“CPU ready time? Always use esxtop! The performance tab stinks!” is what I hear all the time. But in reality, they don’t stink, they’re just misunderstood. This edition of my blog will try to clarify this using the famous CPU ready times as an example.
A lot of people have questions about items like CPU ready times. Advice is usually to run esxtop. I have always been a fan of the performance tabs instead. However, the numbers presented there are very often unclear to people. The same goes for disk IOps. In fact any measured value with a “number” as the unit appears to suffer from this. No need – The numbers are valid, you just should know how to interpret them. Added bonus is off course, you get an insight through time on your precious CPU ready times, instead of a quick look in esxtop. If you tune the VirtualCenter settings right, you can even see CPU ready times on your VM yesterday or the day before!
Comparing esxtop to performance in VI client
When you compare the values in both esxtop and the performance monitor, you could notice a clear difference in these values. While a VM has a %ready in esxtop of about 1.0%, in the performance graph (real-time view) it is all of a sudden a number around 200 ms?!? As strange as this sounds – the number is correct. The secret lies in the percentage versus the number of milliseconds. It is the same thing, but shown differently.
The magic word: sampletime
When you start to think of it: The number presented in the performance tab is in the unit of milliseconds. So basically it is the number of milliseconds the CPU has been “ready” as opposed to the percentage ready in esxtop. But how many milliseconds out of how much time you might wonder? That is where the magic word comes in – sampletime!

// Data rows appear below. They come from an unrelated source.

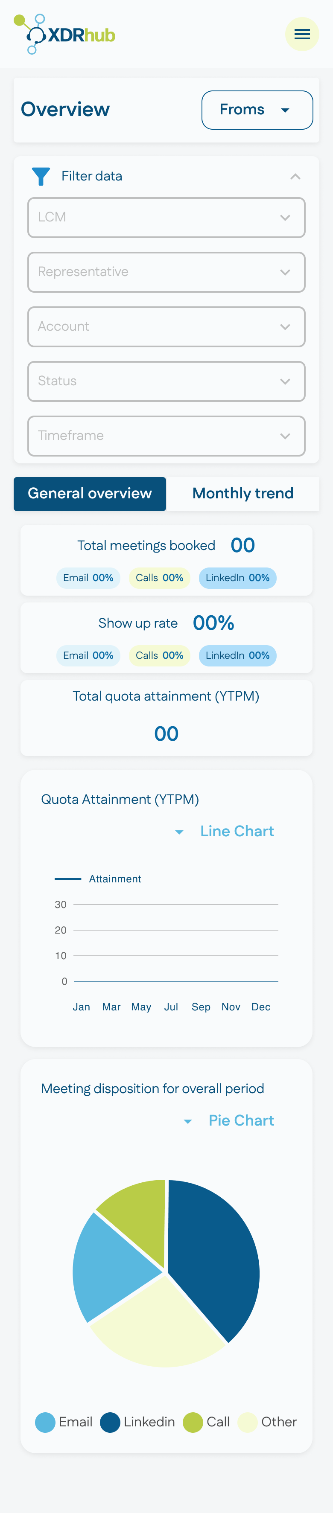Toggle the Linkedin legend circle
Viewport: 333px width, 1513px height.
pos(110,1422)
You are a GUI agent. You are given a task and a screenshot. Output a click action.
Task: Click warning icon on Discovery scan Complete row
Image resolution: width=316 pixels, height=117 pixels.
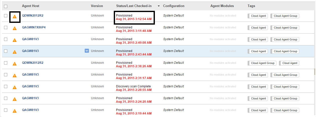[x=15, y=87]
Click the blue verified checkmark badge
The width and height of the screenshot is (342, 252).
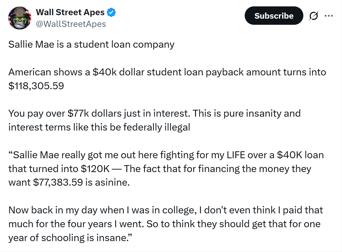(x=111, y=12)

Sampletime is basically the time between two samples. As you might know, the sampletime in the real-time view of the performance tab is 20 seconds (check upper left of the window):
So VMware could have taken the percentage ready from esxtop, and display these instant values to form this graph. In reality however it is even nicer: VMware is able to measure the number of milliseconds ready-time of the CPU inbetween these two samples! Once you grasp this, it all becomes clear – So if you see in real-time view a value of 200 ms, in esxtop-like representation you would have 200/20 = 10 milliseconds per second, or 0.01 seconds per second, which is dead-on 1% (how DO I manage 😉 )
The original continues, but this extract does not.